There are loads more stories – like ones when PVGRC came to help out in digging out the pond – and Rodger hauling my stuck in the snow van up his driveway — and so many more.”d’Alex Childers
“The many times he helped us learn how to train our dogs in field, being patient & giving us great advice! We send our deepest sympathy to Sue & the family… he was a special person.”Jody & John Culver
“A cute Rodger story. We went to an event at their place, veterans or something, and Caitlin was about 5. She latched on to Rodger and he took her around on the 4 wheeler, she “helped” him carry things. They spent the day together. Everywhere he went she was right behind him. It was so cute. She talked about her friend, Rodger, for weeks. Caitlin is 30 now.”Cathy Story
The Hap Arnold Good Sportsmanship Award recognizes a member who has contributed unselfishly to the Potomac Valley Golden Retriever Club and to the advancement of the sport of dogs, without regard to personal honor. For those of you who did not have the pleasure of knowing him, a little about Hap Arnold:
Hobart Sloan Arnold, Hap, was among the founders of PVGRC and a Lifetime Member of the Club. He passed away in August 1994. Hap finished his first Golden champion, Rebel, almost 50 years ago. Over the years, Hap served as Club President, Specialty Secretary, and Specialty Show Announcer. He gave his service as Conformation Ring Steward countless times, and was the official Statistician for the GRCA for over 20 years. Just months before his death, and in failing health, Hap stepped forward to serve as Chief Conformation Steward for the 1994 Eastern Regional Specialty, when no one else would. A teacher of those new to the game, a trusted friend of old-timers, and a man dedicated to the Golden Retriever and the sport of dogs, we are proud to honor his memory.
This year’s recipient of the Hap Arnold Good Sportsmanship award possesses the same qualities as Hap – past President, a teacher, a trusted friend and one dedicated to the Golden Retriever and the sport of dogs. It is impossible to list everything this person has done for PVGRC without spoiling our surprise. But I will tell you this. Every single one of you knows this person. This member is someone we all look up to. This club member’s name is synonymous with PVGRC. There is not anything this person has not done for PVGRC. For as long as I can remember, this member, year after year, has been an integral part of each and every one of our club’s activities — our banquets, our Spring Specialties, WC/WCX tests, our agility trials, our Veterans Days, our annual Olympics, our fall matches, our Hunt Tests, and our tracking tests.
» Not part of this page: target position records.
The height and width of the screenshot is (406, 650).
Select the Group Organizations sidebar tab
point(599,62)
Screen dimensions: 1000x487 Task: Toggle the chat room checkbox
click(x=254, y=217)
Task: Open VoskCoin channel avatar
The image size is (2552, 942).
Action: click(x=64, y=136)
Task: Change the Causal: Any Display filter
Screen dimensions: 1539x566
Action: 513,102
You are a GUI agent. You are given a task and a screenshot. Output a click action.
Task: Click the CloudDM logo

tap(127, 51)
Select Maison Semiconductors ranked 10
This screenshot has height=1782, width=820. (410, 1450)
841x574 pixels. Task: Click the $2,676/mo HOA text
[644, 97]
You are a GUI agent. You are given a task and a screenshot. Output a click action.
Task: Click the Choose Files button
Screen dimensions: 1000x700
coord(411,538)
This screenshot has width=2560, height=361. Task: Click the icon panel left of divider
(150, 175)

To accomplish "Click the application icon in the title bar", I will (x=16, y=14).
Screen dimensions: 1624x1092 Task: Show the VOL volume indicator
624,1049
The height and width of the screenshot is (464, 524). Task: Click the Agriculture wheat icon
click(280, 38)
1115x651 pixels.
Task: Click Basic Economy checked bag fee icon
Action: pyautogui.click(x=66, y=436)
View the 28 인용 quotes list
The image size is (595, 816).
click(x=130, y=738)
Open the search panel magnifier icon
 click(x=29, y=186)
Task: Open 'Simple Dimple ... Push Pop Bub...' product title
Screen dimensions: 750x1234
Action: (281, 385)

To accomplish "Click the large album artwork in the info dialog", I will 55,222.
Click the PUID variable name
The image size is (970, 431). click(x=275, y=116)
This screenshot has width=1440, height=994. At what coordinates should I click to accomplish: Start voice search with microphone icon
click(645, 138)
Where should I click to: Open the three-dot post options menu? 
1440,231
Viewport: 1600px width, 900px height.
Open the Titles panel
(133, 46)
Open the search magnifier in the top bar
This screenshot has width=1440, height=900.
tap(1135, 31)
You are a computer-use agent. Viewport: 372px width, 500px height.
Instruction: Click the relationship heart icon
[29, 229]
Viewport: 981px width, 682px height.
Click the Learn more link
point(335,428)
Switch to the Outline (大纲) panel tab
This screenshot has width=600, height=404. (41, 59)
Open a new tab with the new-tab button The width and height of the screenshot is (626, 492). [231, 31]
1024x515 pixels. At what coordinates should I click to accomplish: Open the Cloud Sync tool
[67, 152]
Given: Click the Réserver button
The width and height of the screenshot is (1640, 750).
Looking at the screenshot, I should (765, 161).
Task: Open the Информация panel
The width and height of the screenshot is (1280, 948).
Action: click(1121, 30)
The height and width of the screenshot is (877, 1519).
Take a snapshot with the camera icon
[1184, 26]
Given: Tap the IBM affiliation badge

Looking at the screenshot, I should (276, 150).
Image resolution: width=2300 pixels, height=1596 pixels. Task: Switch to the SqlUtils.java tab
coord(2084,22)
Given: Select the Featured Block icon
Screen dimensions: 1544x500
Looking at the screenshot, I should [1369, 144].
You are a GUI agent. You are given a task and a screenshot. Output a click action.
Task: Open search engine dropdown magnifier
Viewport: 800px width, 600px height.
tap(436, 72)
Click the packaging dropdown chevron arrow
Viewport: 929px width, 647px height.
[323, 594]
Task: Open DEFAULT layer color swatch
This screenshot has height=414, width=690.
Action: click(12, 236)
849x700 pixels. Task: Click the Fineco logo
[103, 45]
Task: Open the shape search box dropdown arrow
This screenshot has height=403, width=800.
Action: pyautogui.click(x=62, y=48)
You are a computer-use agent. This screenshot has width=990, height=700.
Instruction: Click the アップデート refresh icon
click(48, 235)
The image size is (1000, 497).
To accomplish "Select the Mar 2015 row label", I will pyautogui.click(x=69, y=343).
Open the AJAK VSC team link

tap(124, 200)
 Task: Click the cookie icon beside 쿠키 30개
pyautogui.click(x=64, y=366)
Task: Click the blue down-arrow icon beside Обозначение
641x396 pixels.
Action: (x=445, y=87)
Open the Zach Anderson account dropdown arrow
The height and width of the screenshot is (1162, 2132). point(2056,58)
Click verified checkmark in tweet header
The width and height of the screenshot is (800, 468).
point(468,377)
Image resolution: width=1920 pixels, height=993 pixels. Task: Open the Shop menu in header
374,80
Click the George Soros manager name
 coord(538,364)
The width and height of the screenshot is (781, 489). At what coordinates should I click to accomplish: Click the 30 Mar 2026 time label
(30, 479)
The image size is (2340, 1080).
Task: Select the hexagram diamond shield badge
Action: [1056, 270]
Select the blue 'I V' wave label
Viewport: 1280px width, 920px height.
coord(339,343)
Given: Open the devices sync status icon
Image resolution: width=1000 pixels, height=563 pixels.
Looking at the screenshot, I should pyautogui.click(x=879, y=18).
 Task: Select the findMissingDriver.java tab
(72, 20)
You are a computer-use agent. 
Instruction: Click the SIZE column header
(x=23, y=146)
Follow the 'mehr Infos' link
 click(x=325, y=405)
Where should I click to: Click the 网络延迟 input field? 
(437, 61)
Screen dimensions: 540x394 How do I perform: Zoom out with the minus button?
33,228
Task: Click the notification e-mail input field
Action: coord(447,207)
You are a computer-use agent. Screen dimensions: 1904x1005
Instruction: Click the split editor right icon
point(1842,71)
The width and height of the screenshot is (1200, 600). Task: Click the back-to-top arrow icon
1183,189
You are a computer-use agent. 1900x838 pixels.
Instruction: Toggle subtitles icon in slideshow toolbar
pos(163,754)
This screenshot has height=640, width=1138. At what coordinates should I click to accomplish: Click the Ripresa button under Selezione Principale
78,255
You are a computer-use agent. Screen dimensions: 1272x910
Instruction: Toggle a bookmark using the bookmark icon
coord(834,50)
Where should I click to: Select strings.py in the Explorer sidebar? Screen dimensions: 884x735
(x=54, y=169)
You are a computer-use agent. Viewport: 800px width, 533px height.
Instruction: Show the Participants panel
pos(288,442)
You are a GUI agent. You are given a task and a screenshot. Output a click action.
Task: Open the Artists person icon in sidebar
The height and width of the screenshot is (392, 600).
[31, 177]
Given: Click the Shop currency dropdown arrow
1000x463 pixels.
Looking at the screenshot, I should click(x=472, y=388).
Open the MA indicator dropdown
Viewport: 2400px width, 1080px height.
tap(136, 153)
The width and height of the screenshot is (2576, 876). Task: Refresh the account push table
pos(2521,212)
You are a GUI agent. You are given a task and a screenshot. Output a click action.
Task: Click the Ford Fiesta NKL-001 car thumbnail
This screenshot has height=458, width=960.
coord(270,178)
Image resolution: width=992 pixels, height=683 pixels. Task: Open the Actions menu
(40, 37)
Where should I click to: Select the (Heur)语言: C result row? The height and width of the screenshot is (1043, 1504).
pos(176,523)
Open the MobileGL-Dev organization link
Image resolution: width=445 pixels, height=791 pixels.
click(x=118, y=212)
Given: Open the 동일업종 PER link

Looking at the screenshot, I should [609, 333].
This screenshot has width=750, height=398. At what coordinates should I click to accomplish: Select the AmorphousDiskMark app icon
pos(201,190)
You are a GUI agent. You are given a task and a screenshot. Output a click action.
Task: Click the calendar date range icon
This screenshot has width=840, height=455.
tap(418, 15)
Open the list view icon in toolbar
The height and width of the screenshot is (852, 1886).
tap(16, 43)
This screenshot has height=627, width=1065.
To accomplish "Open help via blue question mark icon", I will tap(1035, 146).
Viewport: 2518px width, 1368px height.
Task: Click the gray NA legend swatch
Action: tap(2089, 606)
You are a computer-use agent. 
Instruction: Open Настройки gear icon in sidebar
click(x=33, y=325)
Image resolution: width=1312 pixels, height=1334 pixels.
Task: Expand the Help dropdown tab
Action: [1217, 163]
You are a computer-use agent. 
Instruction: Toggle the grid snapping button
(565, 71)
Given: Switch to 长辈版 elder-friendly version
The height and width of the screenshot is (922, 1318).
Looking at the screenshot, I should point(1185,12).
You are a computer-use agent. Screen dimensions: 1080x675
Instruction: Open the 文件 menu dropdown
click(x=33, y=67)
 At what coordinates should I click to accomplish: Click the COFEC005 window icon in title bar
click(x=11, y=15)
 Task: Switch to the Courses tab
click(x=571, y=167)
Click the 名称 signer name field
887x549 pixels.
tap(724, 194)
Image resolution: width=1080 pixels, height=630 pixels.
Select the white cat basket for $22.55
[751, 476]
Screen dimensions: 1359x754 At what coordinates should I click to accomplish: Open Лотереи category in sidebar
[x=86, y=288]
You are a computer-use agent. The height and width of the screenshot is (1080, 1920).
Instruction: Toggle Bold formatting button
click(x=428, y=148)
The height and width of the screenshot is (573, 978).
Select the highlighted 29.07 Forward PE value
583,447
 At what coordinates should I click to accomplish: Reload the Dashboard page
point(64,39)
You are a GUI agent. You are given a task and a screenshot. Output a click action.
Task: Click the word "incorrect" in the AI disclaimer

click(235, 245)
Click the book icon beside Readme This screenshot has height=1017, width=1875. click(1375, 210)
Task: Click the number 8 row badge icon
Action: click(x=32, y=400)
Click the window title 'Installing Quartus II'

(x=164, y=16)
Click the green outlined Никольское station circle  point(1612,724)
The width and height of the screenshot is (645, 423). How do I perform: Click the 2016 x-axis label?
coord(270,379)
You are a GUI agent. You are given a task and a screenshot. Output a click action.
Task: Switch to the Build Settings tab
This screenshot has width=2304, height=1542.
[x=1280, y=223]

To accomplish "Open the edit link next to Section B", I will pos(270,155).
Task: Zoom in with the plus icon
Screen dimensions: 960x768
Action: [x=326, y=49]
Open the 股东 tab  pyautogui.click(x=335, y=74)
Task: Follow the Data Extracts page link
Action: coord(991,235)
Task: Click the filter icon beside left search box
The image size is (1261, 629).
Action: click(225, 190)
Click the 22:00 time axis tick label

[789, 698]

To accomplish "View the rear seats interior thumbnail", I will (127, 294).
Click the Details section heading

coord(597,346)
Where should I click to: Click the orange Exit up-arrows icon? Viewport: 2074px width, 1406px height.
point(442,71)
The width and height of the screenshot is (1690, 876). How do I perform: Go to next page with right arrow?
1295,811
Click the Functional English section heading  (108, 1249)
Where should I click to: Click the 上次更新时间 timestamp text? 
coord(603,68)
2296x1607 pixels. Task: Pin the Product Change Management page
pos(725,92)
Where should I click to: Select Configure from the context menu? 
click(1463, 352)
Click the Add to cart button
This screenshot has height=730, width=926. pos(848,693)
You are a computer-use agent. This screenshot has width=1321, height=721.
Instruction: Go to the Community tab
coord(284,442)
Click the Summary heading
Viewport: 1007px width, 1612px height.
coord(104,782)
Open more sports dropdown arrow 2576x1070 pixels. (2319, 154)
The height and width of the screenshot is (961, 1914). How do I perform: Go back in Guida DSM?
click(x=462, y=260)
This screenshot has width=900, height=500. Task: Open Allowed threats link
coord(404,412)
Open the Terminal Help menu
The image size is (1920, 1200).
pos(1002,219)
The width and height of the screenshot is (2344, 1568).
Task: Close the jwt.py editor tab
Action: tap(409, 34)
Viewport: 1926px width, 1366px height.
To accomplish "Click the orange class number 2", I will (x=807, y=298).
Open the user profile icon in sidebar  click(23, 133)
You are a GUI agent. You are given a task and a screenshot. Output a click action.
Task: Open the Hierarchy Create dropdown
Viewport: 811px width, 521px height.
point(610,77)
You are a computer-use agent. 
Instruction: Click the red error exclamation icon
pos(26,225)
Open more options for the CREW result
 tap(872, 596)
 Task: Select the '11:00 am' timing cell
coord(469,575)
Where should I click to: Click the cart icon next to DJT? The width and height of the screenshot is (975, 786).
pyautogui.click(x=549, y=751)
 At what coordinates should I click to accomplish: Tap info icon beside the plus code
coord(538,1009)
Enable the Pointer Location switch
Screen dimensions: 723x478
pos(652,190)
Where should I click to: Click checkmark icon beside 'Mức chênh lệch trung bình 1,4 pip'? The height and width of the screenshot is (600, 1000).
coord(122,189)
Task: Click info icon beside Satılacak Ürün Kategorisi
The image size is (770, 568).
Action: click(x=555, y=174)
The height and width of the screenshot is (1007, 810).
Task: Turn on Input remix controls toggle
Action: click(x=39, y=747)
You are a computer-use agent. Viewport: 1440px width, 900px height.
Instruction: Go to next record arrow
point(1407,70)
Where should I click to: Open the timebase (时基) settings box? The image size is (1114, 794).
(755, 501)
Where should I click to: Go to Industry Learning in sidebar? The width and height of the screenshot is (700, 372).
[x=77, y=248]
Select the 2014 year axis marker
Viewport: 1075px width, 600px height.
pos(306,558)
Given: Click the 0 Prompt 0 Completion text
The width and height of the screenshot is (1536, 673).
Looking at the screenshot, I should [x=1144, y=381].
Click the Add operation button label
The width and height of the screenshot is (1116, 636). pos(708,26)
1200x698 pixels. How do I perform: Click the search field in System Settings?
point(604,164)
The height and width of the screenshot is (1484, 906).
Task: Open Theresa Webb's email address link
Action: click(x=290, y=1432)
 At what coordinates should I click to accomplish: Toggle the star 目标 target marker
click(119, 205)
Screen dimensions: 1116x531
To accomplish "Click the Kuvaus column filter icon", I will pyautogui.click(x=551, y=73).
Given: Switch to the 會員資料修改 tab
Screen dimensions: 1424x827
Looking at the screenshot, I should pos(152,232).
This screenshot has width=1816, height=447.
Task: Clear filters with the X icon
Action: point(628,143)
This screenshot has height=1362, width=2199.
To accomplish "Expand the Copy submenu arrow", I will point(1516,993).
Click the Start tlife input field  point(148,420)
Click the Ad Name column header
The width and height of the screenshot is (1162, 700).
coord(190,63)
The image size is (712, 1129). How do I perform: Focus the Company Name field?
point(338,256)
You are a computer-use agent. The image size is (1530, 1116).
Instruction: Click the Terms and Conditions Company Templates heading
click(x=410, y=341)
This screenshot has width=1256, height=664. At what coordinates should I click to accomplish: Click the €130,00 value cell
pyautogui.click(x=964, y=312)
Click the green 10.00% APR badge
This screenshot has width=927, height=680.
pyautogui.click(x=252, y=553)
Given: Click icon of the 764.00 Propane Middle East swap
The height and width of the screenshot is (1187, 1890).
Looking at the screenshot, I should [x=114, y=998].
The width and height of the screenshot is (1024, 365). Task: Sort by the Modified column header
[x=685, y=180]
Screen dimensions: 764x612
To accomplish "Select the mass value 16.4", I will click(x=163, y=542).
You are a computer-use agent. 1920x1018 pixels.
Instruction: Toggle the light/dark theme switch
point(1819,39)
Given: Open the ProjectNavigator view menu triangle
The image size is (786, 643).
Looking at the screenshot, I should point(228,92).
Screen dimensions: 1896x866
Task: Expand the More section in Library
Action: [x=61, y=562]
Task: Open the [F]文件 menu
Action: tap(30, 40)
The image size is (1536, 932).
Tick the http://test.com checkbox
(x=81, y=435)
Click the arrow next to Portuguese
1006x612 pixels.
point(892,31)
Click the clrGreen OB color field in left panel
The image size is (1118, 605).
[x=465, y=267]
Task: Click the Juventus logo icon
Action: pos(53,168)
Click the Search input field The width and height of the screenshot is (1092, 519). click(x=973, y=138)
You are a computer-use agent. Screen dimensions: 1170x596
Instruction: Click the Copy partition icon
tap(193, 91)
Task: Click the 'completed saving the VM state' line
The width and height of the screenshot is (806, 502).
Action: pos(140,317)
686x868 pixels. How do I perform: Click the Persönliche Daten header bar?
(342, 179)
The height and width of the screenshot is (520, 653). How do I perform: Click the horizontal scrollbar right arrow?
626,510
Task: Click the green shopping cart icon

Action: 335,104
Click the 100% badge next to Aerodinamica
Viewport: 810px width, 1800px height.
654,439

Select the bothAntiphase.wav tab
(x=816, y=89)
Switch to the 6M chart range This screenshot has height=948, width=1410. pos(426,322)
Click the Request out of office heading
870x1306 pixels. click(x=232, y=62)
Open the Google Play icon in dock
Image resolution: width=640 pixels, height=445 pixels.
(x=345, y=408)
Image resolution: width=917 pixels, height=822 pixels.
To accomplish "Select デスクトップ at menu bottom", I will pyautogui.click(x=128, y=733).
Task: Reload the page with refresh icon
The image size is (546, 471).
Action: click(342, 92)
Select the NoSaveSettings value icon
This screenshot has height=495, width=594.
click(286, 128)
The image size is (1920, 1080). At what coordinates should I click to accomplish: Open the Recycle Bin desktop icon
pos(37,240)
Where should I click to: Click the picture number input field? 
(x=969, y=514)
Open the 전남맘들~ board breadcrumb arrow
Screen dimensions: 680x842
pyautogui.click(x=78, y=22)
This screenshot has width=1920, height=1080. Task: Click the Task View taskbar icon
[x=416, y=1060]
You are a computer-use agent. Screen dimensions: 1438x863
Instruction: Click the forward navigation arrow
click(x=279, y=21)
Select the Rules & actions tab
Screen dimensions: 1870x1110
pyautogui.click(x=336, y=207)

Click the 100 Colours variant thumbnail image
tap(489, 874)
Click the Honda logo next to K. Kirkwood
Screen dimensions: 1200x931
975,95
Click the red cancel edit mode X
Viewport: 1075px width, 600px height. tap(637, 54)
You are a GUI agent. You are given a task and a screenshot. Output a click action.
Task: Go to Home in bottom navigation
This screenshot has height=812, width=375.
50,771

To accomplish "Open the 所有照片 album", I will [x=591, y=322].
This member did everything at our National including the most un-glamorous jobs like picking up trash bags from every trash can on the show site, hauling hoses to get water to the RVs, laying floor tile, and generator tweaking — all the things that made our National run so smoothly and efficiently.
While our committee believed that every member of PVGRC should be recognized for all of their hard work last year, we also felt that this year’s recipient truly deserved to be singled out to receive the Hap Arnold award because he has given so much to this club over the years and asked for nothing in return except maybe a smile and a thank you.